Был приглашен также Рагдаев. Мы сговорились, я за ним зайду. Я решил пойти к нему пешком через Центральный парк. Моросил дождь, совсем слабый, тихий. Сначала я весело шагал. Но дождь все сеялся мельчайшей бисерной пылью. Входя в парк, я почувствовал, как я безнадежно промок. Мое габардиновое пальто сморщилось на плечах и груди, набухшие потемневшие штанины стали, как из брезента. Теплый, парной дождь низвергался теперь с шумом и силой. Будто вздваивая ряды, светлые струи множились на глазах, как солдаты в сказках. Но уже не стоило возвращаться. И хотя мне было жалко пальто, мне нравилось идти так под дождем. Вода, вода… мгновениями мне казалось, я иду по дну моря. В помутневшей окрестности выпирают из земли неукрощенные гранитные глыбы, на них, как большие черные кораллы, низкорослые деревья. Среди этого огромного подводного ландшафта я представлялся себе совсем потерянным. Если писать картину, было бы достаточно одного мазка, чтобы меня изобразить и это был бы не я, а странник из какой-то мистической поэмы.

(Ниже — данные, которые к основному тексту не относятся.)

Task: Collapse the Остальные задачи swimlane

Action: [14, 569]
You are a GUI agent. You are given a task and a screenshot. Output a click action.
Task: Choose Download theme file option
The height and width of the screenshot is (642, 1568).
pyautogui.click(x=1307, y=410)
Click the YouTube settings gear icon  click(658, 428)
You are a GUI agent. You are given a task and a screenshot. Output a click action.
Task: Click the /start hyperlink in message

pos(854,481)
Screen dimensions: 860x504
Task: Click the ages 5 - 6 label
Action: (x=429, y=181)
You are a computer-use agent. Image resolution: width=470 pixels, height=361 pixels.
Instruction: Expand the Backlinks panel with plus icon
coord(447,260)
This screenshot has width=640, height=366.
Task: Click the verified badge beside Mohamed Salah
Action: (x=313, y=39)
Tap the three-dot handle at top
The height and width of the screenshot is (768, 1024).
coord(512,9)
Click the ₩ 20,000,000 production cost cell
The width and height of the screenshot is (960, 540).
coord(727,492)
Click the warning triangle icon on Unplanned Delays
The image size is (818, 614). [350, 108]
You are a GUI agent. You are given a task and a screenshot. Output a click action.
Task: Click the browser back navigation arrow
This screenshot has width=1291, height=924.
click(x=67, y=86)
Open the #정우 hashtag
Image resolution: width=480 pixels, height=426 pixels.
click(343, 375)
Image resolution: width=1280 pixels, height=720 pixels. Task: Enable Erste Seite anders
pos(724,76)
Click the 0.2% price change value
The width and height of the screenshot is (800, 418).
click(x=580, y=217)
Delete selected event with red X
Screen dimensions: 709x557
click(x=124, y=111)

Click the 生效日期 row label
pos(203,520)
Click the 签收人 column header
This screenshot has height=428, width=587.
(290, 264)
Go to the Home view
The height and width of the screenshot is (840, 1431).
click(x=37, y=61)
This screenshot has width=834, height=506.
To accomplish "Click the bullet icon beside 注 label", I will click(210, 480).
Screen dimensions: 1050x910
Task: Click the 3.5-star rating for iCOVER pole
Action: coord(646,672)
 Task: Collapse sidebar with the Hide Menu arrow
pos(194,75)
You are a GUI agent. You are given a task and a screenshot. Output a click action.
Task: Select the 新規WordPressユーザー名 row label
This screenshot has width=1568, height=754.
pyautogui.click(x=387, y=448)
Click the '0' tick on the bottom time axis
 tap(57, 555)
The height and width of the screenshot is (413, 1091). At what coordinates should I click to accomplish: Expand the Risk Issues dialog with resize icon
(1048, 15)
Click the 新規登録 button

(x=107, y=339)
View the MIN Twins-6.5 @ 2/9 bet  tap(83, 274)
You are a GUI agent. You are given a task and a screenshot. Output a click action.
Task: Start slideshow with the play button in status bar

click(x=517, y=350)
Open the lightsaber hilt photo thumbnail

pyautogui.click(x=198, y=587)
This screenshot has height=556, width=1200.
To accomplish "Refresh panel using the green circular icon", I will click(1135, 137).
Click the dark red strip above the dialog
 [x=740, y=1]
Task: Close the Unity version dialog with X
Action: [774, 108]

Неожиданно я вышел к большому, круглому бассейну, обнесенному чугунной решеткой. Я не знал, что здесь пруд. Свинцовая вода рябила под беглым обстрелом ливня. На другом берегу, словно из вод потопа, вставали бледно-голубые за тюлевой завесой дождя многоэтажные громады Пятого авеню.
Наконец добрался. Небольшой особняк. Когда я подходил к двери, дождь внезапно прекратился.
В прихожей швейцар или секретарь, в какой-то особой куртке и с сиянием в волнистых волосах, посмотрел на меня с сомнением. Спросив мое имя, он позвонил по внутреннему телефону.
Я с удивлением оглядывал высокие сени. Мне было странно, что это дом того самого Рагдаева, у которого в Париже, как у нас у всех, часто не было денег на чашку кофе.
Я недолго ждал. Провожая высокого, важного с виду господина, Рагдаев появился на площадке лестницы, ведущей на второй этаж. Господин в чем-то его убеждал, но Рагдаев не без раздражения его перебил:
— Вы доскажете мне это завтра в конторе.
Пока высокий господин с расстроенным лицом сходил по широким ступеням, а я подымался, Рагдаев, нахмурившись, неодобрительно смотрел сверху на мое промокшее пальто.
По случаю воскресенья, несмотря на поздний час, он еще не одевался, был в шелковом халате, раскрытом на жирной волосатой груди. Меня опять, хотя не так сильно, как в первый раз, поразила перемена, которая с ним произошла за годы, что мы не виделись. В Париже до войны, он был сухощавый и удивительно гибкий. Я помнил, как на одном собрании у Мануши, опоздав и не желая никого тревожить, он, усмехаясь, пролезал за спинами сидевших на диване. Его узкие бедра и тонкие ноги по-ужиному проползли между их кострецами и подушками дивана. А теперь он был тучный и тяжелый, таз раздался, как у женщины после родов. Я видел это случившееся с ним превращение с чувством неловкости. Боясь, что он это заметит, я старался не встретиться с ним глазами. Но мне казалось, он понимает причину моего смущения и именно потому смотрит на мое мокрое пальто так строго и высокомерно, чтобы мне и в голову не могло прийти, что эта его теперешняя бабья толщина дает мне какое-то над ним преимущество. Только его черные лакированные волосы и ослепительные зубы были прежние.